Koalisi masyarakat ini menuturkan, warga khususnya yang tergabung dalam Kelompok Tani Padang Halaban dan Sekitarnya (KTPHS) sudah berlangsung sejak lama. Para penduduk yang tersebar di enam desa seluas 3.000-an hektare harus diusir secara paksa pada 1969-1970.
Padahal, mereka telah menempati kawasan tersebut sejak masa penjajahan Jepang. Wilayah itu mulanya area perkebunan sawit dan karet milik perusahaan asal Belanda dan Belgia yang secara perlahan berubah menjadi dusun-dusun dan area pertanian rakyat. "Tapi, pemerintahan Orde Baru yang otoriter dan lebih berpihak kepada kepentingan kapital daripada kepentingan rakyat malah menerbitkan hak guna usaha (HGU) yang mencakup area pemukiman dan pertanian rakyat di Perkebunan Padang Halaban," ujar Koalisi ini.

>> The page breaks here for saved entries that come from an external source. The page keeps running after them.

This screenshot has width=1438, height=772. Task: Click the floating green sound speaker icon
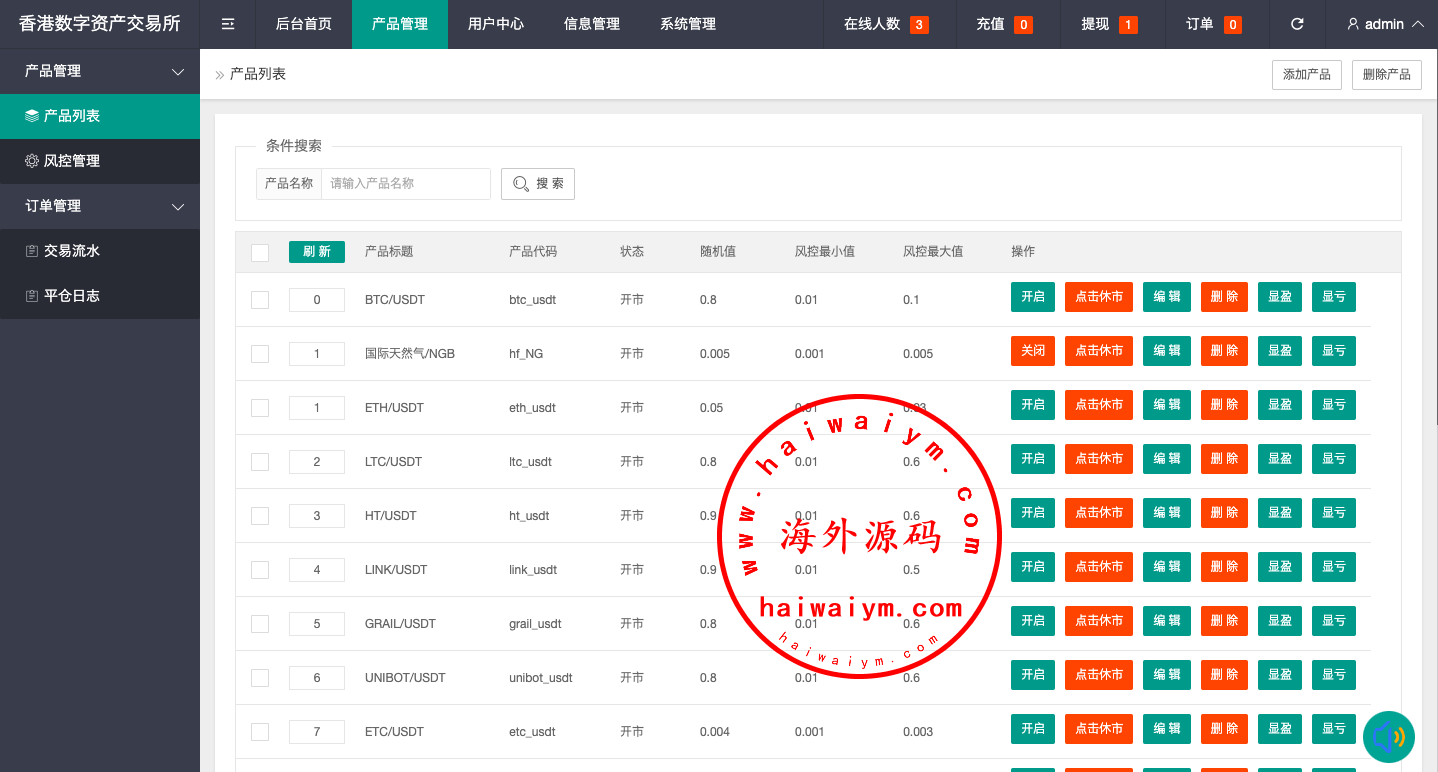(1388, 737)
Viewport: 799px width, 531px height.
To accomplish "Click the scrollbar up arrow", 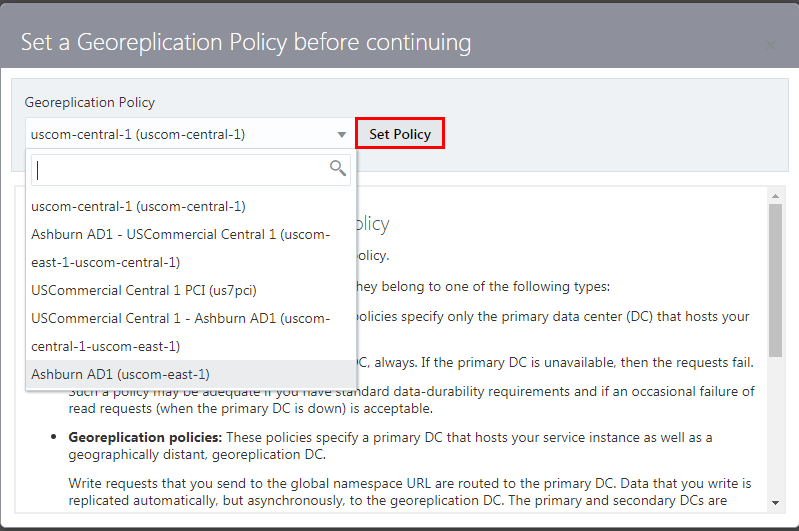I will pyautogui.click(x=775, y=196).
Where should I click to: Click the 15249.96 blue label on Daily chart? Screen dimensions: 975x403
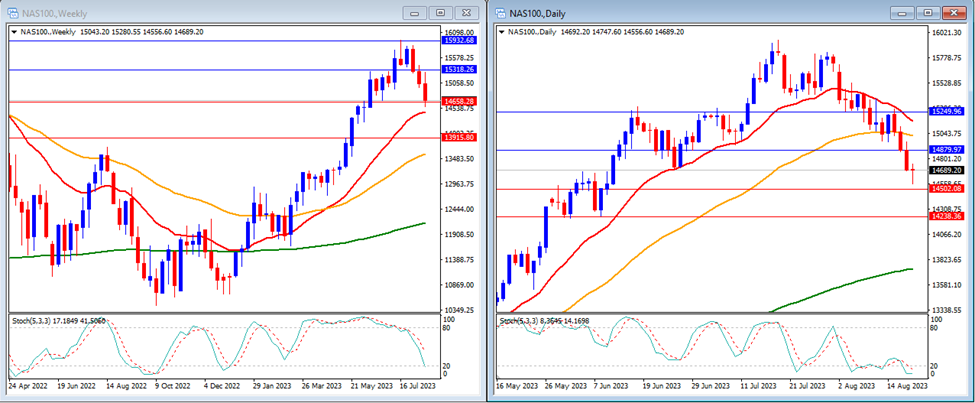[946, 111]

Sejak 1970, berbagai upaya mendapatkan keadilan telah dilakukan warga Perkebunan Padang Halaban. Namun, tanah yang diperjuangkan tak kunjung dikembalikan.
Akibat kebuntuan proses, pada 2009, secara kolektif warga dari enam desa Perkebunan Padang Halaban menduduki (reclaiming) area bekas desa mereka. Wilayah yang di-reclaiming itu seluas 83,5 hektare—berkurang dari 3.000-an hektare—yang telah menjadi HGU PT SMART.
Putusan Pengadilan Negeri Rantau Prapat pada 2014, putusan Pengadilan Tinggi Medan pada 2015, dan putusan Mahkamah Agung pada 2016 membuat warga Perkebunan Padang Halaban harus digusur. "Mereka menjadi korban pengusiran secara paksa dan kehilangan harapan atas sejarah yang pernah mereka miliki," ujar Koalisi ini.
Oleh karena itu, Koalisi Masyarakat Sipil untuk Padang Halaban menuntut:
1. PT Sinar Mas Agro Resources and Technology menghentikan seluruh proses penggusuran di Perkebunan Padang Halaban, terlebih di bulan Ramadan;
2. Kepolisian dan Tentara Nasional Indonesia menarik mundur pasukan yang sudah diterjunkan di Perkebunan Padang Halaban;
3. Kementerian Agraria dan Tata Ruang/Badan Pertanahan Nasional (ATR/BPN) untuk memberi perlindungan terhadap hak atas lahan warga Padang Halaban serta mencabut izin HGU yang telah diberikan kepada PT SMART; dan
4. Komnas HAM untuk memantau dan menjamin perlindungan HAM kepada warga Perkebunan Padang Halaban.
Tercatat 81 organisasi masyarakat sipil dan 58 orang yang mendukung tuntutan tersebut. Menurut pendamping warga, Reza Muharam, dukungan dan solidaritas akan terus dibuka paling tidak hingga hari penggusuran, 6 Maret 2025.
Head of Corporate Communication Sinar Mas Agribusiness and Food Stephan Sinisuka mengatakan eksekusi lahan Padang Halaban dilakukan pada pekan depan. Ditanya ihwal potensi gesekan dengan warga saat bulan Ramadan, ia tak menjawab secara gamblang. "Kami terus berupaya mencari jalan damai sebagai itikad baik perusahaan untuk menyelesaikan situasi ini," kata Stephan saat dikonfirmasi Tempo, Jumat. Dia menuturkan, pihaknya berupaya meminimalisir segala gangguan dan kendala dari upaya eksekusi berdasarkan putusan pengadilan.